Cluster computing

Thursday, January 16, 2014

We continue our discussion on Teradata by examining the AMPs. Rows are stored in Data blocks which are stored in cylinders. AMPs store the data block header, the data block and the row reference array for each table. AMP may have many cylinders and each cylinder may have many data blocks. An AMPs master index is used to find the right cylinder. The master index is maintained in memory.
An AMP's master index may point to thousands of cylinder indexes. Each cylinder index is on that cylinder and is usually not in FSG cache.
When the AMPs data blocks are split, the cylinders grow. The blocks can be maximum size of 255 or 2047 sectors (1MB) and the maximum row size can be 64,255 bytes.
Seeing how the data is arranged in an AMPs disk, let us understand how the Teradata stores data in blocks and moves it inside FSG Cache.
Cylinders are arranged in tracks on the disk. The hottest cylinders are arranged on the external perimeter so that they can be read fast in one disk spin. The coolest cylinders are stored at the center where they may be rarely accessed.
When data is loaded into a table, it is automatically deemed hot since the table is most likely staging. There can be an option to specify the intial temperature with a session setting called Query_Band
Cylinders are also used for Perm, Spool, Temp data and Journals.
There is a free cylinder list where new data is inserted if the block cannot be accommodated in an existing cylinder.
Note that the full table scan now has these detailed steps from the organization we have presented:
The user runs a query.
The PE checks, the syntax and access rights and generates a plan
The plan is full table scan so its broadcasted to all the BYNETs
Each AMP already has their Master Index inside their memory
Each AMP brings in the table header into FSG Cache.
Each AMP then reads the Master index to find the cylinder that holds the data blocks
Each AMP reads the cylinder index by bringing it into FSG Cache
The Table Header and the data blocks are both in FSG Cache
The AMP places the information inside spool and reports to PE
The PE then requests the spools and delivers the MasterIndex, cylinderindex, table header and data block to the user.

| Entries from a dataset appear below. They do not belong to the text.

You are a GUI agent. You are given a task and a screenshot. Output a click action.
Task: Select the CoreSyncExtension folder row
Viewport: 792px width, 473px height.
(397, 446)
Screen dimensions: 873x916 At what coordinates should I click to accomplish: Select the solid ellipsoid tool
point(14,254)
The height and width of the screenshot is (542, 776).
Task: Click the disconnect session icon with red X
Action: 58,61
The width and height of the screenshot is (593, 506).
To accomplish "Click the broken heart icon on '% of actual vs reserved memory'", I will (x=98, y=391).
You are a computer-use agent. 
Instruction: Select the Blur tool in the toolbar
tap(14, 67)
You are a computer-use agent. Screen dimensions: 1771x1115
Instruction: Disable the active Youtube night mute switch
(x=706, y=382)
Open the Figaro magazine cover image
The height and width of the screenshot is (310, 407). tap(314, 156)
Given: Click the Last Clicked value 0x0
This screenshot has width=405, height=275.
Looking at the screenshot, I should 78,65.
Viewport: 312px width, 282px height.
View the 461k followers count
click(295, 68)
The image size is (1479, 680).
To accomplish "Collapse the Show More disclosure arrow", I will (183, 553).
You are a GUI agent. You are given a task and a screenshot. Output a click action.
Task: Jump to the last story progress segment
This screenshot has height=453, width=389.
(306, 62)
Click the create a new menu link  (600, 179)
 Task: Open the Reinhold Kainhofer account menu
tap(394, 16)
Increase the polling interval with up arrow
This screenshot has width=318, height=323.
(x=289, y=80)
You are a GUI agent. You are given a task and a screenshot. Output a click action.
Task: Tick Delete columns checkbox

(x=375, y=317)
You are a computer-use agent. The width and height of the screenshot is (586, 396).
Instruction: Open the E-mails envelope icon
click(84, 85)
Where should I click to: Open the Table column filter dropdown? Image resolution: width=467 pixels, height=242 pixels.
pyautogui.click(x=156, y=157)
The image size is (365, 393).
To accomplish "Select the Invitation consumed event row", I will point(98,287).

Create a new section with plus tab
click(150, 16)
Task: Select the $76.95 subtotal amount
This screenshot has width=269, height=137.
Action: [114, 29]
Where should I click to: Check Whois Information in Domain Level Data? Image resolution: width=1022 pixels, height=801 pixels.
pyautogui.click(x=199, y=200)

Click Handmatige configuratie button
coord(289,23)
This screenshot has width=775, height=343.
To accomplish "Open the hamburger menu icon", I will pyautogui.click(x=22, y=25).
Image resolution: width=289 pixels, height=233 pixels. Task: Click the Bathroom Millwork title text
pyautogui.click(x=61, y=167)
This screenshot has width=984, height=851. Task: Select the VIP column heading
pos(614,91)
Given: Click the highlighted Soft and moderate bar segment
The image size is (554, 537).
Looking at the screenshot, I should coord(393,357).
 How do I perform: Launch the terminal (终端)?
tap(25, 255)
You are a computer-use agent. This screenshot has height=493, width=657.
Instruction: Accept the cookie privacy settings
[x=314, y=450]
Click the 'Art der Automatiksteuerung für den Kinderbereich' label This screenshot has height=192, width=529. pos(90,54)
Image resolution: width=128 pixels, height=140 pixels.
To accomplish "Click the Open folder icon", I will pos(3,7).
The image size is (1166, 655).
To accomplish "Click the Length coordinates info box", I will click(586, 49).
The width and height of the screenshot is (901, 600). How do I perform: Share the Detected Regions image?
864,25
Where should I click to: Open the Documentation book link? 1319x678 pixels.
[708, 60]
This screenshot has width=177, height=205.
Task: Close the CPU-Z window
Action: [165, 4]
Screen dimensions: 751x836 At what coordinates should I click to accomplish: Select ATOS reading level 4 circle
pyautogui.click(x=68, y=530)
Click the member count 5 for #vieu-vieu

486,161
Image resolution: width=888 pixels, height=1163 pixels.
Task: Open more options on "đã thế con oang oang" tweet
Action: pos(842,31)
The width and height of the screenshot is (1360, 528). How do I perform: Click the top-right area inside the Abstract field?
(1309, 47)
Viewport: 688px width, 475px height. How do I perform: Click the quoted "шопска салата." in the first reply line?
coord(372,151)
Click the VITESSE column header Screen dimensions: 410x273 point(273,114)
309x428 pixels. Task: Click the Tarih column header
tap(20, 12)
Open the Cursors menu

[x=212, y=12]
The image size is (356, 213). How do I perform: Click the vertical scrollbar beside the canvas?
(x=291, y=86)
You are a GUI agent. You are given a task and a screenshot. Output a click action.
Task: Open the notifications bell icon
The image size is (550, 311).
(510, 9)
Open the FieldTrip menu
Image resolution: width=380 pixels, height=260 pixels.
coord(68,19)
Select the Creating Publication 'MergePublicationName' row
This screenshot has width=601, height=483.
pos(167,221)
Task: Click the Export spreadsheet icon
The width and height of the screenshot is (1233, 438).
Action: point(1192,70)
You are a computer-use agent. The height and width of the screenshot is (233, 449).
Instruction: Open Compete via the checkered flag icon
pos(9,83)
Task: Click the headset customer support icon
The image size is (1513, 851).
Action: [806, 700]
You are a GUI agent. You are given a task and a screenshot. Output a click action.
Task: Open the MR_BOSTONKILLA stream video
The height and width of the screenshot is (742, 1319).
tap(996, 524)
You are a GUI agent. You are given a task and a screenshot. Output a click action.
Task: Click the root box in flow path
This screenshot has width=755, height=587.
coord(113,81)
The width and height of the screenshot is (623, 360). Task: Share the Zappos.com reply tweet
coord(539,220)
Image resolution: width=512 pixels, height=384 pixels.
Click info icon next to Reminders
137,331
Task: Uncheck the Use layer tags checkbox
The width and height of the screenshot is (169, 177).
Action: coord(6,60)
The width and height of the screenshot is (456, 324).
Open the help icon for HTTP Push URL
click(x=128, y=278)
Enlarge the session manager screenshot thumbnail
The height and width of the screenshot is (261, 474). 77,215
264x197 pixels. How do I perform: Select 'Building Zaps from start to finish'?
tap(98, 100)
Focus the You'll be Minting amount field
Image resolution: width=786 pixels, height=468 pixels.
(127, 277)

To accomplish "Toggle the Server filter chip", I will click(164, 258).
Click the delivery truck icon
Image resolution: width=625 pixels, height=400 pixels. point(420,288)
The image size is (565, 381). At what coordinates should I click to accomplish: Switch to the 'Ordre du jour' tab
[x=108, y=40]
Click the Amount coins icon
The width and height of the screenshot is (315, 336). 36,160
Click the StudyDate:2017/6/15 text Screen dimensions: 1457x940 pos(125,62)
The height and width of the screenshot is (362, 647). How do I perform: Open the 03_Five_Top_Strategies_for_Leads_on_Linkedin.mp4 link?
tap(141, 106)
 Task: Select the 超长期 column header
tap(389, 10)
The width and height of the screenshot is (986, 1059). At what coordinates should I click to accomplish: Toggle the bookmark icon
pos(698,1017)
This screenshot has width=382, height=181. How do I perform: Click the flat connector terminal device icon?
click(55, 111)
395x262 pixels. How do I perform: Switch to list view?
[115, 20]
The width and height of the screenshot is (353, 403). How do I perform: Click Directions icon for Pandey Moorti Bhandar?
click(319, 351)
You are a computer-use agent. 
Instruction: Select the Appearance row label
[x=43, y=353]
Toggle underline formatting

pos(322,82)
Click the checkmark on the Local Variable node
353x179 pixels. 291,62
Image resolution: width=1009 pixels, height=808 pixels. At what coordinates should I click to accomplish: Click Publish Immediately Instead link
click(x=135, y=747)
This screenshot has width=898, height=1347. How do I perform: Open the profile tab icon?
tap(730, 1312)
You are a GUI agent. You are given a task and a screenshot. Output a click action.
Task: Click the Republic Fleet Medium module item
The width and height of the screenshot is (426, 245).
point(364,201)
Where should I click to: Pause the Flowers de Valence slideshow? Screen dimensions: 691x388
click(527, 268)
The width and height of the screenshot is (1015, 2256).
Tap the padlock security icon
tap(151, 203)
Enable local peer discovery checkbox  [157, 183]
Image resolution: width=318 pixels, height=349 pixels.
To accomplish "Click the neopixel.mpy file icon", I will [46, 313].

Wednesday, January 15, 2014

We mentioned hashing of rows in Teradata. We also sort the rows based on this row id. AMPs sort their rows by Row-ID to Group like Data . Since the Row-IDs are sorted, the AMPs use binary search. NULL values all hash to the same AMP. Note that this means data is skewed. So handling NULLs can be avoided by having Unique Primary Index or a multi-column primary index. A Unique Primary Index will spread the data perfectly evenly. A multi-column can overcome the data skewing by NULL values.
A full table scan is performed by the participation of all AMPs. All AMPs read all of their rows because there is no Primary Index.
When data is loaded, each AMP holds a portion of the rows for every table. When queries are run, each AMP simultaneously retrieves the rows. The table header and data rows are stored on each AMP. The table header is created on each AMP when the table is created.
Each AMP stores the rows they own inside a data block. Data is read into each AMPs cache called the First System Generating Cache (FSG Cache). When the header and the data is in memory, the AMP can read and process.
When a proper index is chosen, a single AMP needs to move only one block of data into the FSG cache. When the rows are inserted into the block and the block grows, the block is split. If a block moves into the FSG Cache
Synchronized Scan (Sync Scan) is another feature. When there are multiple users reading different blocks, the system shares reads between multiple scans at the block level. New query joins scans at the current scan point.
The system wraps around after reading all the blocks so the late comer gets the blocks they missed. Scan could have also started before the query ran.
Teradata has a measure for data temperature i.e how hot or frequently used it is. The hottest data is kept in memory automatically. There is no DBA intervention or application changes required. While FSG Cache is used to move data from disk temporarily, this intelligent memory doesn't purge the data in memory but keeps it there. The data can stay there for days.
Both are complimentary to each other. Most frequently queried tables, dictionaries and anything that requires sub-second data are all valid candidates. Data deemed very hot stays in each AMPs intelligent memory.
The physical database is also designed to help with queries.
First, the primary index is chosen such that it is most often used by users to find rows.
Second, the primary index will reduce the data transfers from disk.
Third, the secondary indexes will limit the number of AMPs used and data blocks transferred. Upto 32 secondary indexes can be used.
Fourth, the tables are partitioned to sort the rows horizontally.
Fifth, the tables can be partitioned vertically so that the transfer of columnar blocks can be efficient.
Sixth, the modeled tables can be denormalized.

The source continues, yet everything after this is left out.